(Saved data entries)
▼
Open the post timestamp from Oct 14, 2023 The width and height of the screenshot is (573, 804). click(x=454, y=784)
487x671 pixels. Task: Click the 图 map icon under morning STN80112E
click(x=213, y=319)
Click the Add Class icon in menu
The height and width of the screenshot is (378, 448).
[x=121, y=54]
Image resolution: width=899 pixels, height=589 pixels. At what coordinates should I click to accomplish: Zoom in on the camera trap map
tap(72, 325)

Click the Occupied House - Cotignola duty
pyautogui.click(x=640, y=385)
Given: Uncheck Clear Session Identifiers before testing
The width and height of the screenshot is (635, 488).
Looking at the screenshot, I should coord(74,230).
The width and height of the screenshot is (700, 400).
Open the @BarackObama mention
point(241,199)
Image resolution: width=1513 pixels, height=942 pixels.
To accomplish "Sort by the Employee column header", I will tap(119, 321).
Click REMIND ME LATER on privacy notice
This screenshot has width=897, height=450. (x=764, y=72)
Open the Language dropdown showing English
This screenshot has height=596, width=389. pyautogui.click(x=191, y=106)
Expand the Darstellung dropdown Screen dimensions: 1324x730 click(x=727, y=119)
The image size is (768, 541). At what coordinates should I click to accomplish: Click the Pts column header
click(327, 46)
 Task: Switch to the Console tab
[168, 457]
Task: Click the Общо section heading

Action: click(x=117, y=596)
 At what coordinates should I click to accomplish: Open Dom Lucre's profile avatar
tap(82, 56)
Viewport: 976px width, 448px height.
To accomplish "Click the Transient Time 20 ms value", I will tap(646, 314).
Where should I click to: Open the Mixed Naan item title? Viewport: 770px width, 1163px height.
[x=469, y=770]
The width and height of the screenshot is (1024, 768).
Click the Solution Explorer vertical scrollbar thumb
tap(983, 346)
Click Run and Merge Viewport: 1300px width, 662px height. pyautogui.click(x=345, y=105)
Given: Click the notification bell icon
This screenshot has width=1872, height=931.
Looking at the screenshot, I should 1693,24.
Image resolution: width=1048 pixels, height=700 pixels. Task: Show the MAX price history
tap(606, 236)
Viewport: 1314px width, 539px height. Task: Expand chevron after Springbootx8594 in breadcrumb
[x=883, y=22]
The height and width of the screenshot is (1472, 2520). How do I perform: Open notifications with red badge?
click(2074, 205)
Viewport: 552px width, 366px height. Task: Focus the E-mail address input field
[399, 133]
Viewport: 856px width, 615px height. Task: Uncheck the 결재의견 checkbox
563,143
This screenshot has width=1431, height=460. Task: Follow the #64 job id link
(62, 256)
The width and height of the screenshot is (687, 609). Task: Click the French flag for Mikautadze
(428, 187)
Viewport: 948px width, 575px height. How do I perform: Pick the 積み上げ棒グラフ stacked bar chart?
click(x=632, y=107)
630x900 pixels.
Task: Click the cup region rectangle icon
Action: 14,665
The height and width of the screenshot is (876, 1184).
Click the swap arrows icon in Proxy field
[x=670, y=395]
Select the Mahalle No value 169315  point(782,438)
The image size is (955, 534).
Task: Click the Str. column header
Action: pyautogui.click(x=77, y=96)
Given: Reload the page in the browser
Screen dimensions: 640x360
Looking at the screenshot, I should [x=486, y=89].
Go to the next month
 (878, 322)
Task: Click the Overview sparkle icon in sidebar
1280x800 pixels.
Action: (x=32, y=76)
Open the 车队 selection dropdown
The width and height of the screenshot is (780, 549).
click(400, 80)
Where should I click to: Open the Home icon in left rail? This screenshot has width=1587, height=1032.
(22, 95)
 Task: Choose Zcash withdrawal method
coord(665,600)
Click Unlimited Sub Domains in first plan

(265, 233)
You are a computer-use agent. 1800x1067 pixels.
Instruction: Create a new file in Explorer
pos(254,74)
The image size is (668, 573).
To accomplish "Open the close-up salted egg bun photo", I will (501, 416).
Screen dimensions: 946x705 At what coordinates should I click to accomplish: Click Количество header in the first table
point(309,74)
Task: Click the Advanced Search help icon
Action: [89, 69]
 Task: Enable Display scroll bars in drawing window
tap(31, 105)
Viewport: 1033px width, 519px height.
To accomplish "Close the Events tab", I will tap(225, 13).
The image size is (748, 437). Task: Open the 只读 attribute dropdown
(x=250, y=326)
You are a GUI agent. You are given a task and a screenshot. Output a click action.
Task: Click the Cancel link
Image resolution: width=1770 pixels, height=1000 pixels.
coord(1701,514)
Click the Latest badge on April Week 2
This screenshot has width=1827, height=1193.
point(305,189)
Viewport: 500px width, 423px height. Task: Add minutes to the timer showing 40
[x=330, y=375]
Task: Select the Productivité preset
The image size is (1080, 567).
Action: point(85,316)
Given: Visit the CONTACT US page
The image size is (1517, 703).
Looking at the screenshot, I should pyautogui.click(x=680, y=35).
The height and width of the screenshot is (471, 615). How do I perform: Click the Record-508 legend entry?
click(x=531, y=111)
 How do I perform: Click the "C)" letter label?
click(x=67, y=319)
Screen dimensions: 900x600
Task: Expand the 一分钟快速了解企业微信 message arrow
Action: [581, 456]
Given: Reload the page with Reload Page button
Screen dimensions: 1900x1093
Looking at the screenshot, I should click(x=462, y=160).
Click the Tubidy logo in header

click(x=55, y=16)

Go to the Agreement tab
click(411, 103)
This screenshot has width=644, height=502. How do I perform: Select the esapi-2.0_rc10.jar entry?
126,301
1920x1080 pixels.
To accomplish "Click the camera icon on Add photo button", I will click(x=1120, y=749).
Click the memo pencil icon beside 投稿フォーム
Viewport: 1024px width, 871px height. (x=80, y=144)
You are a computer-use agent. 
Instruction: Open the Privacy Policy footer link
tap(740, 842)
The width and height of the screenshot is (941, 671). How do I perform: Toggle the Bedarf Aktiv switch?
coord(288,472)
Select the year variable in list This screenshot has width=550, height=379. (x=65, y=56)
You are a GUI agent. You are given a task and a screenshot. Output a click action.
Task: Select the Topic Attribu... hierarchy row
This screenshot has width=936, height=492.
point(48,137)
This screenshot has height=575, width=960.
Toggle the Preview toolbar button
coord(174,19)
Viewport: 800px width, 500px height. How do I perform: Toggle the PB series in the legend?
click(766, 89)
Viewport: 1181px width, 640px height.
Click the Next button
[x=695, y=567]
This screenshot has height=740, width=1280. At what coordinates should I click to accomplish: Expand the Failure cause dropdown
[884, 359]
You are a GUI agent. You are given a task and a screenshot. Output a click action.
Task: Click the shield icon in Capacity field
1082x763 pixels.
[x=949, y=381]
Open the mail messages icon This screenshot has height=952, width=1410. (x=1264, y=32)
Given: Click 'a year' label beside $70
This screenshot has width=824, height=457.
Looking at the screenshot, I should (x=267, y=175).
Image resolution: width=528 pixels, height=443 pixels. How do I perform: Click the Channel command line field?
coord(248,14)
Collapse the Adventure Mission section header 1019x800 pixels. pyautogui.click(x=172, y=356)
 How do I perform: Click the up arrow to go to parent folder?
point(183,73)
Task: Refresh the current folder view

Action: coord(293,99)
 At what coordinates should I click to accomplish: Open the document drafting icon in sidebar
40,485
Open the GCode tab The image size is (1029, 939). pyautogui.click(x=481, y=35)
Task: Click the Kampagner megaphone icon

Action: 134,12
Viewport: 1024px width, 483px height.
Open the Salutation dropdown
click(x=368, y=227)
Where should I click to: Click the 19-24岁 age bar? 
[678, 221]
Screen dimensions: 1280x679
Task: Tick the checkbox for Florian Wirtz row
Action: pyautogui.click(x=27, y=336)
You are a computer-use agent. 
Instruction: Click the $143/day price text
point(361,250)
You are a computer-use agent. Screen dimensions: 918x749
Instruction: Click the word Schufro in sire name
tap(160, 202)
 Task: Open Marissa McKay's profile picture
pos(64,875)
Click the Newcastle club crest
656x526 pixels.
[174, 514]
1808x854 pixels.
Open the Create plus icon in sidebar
▲
** BRIEF **
The required output is the stretch of entries above from the line containing "Viewport: 856px width, 615px" through the line containing "Given: Reload the page in the browser", reproduced exactly.

** RESPONSE TO THIS EXERCISE **
Viewport: 856px width, 615px height. Task: Uncheck the 결재의견 checkbox
563,143
This screenshot has width=1431, height=460. Task: Follow the #64 job id link
(62, 256)
The width and height of the screenshot is (687, 609). Task: Click the French flag for Mikautadze
(428, 187)
Viewport: 948px width, 575px height. How do I perform: Pick the 積み上げ棒グラフ stacked bar chart?
click(x=632, y=107)
630x900 pixels.
Task: Click the cup region rectangle icon
Action: 14,665
The height and width of the screenshot is (876, 1184).
Click the swap arrows icon in Proxy field
[x=670, y=395]
Select the Mahalle No value 169315  point(782,438)
The image size is (955, 534).
Task: Click the Str. column header
Action: pyautogui.click(x=77, y=96)
Given: Reload the page in the browser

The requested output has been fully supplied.